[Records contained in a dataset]
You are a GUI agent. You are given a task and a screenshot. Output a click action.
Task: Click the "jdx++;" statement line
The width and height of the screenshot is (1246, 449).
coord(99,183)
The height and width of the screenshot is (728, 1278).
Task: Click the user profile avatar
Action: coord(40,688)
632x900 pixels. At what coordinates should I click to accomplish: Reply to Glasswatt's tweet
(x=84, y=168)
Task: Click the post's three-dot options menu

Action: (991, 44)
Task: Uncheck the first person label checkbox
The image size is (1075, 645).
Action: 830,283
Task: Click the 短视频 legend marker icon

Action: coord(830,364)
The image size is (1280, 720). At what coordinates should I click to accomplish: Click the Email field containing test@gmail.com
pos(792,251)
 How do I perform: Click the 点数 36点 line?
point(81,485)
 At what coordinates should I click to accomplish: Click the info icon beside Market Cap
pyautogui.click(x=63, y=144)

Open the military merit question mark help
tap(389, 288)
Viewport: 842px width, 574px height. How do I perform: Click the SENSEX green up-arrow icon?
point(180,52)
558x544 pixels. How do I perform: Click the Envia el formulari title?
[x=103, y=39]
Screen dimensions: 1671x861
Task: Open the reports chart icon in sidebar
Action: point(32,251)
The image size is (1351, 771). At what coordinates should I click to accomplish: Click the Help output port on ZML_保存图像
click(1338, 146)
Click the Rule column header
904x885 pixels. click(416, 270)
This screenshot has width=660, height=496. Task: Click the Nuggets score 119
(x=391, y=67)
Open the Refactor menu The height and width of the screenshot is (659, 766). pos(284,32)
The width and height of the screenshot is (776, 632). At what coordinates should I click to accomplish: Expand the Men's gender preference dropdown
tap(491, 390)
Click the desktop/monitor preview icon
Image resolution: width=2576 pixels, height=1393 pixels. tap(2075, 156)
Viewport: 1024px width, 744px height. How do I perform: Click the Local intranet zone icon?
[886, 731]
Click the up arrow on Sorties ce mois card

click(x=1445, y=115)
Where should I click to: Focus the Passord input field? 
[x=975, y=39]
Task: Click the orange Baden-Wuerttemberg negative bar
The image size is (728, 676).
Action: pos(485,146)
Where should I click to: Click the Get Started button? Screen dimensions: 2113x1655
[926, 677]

GOAL OF THE EXERCISE: In full and word for word, reproduce the data above.

RESULT OF THE EXERCISE:
You are a GUI agent. You are given a task and a screenshot. Output a click action.
Task: Click the "jdx++;" statement line
The width and height of the screenshot is (1246, 449).
coord(99,183)
The height and width of the screenshot is (728, 1278).
Task: Click the user profile avatar
Action: coord(40,688)
632x900 pixels. At what coordinates should I click to accomplish: Reply to Glasswatt's tweet
(x=84, y=168)
Task: Click the post's three-dot options menu

Action: (991, 44)
Task: Uncheck the first person label checkbox
The image size is (1075, 645).
Action: 830,283
Task: Click the 短视频 legend marker icon

Action: coord(830,364)
The image size is (1280, 720). At what coordinates should I click to accomplish: Click the Email field containing test@gmail.com
pos(792,251)
 How do I perform: Click the 点数 36点 line?
point(81,485)
 At what coordinates should I click to accomplish: Click the info icon beside Market Cap
pyautogui.click(x=63, y=144)

Open the military merit question mark help
tap(389, 288)
Viewport: 842px width, 574px height. How do I perform: Click the SENSEX green up-arrow icon?
point(180,52)
558x544 pixels. How do I perform: Click the Envia el formulari title?
[x=103, y=39]
Screen dimensions: 1671x861
Task: Open the reports chart icon in sidebar
Action: point(32,251)
The image size is (1351, 771). At what coordinates should I click to accomplish: Click the Help output port on ZML_保存图像
click(1338, 146)
Click the Rule column header
904x885 pixels. click(416, 270)
This screenshot has width=660, height=496. Task: Click the Nuggets score 119
(x=391, y=67)
Open the Refactor menu The height and width of the screenshot is (659, 766). pos(284,32)
The width and height of the screenshot is (776, 632). At what coordinates should I click to accomplish: Expand the Men's gender preference dropdown
tap(491, 390)
Click the desktop/monitor preview icon
Image resolution: width=2576 pixels, height=1393 pixels. tap(2075, 156)
Viewport: 1024px width, 744px height. How do I perform: Click the Local intranet zone icon?
[886, 731]
Click the up arrow on Sorties ce mois card

click(x=1445, y=115)
Where should I click to: Focus the Passord input field? 
[x=975, y=39]
Task: Click the orange Baden-Wuerttemberg negative bar
The image size is (728, 676).
Action: pos(485,146)
Where should I click to: Click the Get Started button? Screen dimensions: 2113x1655
[926, 677]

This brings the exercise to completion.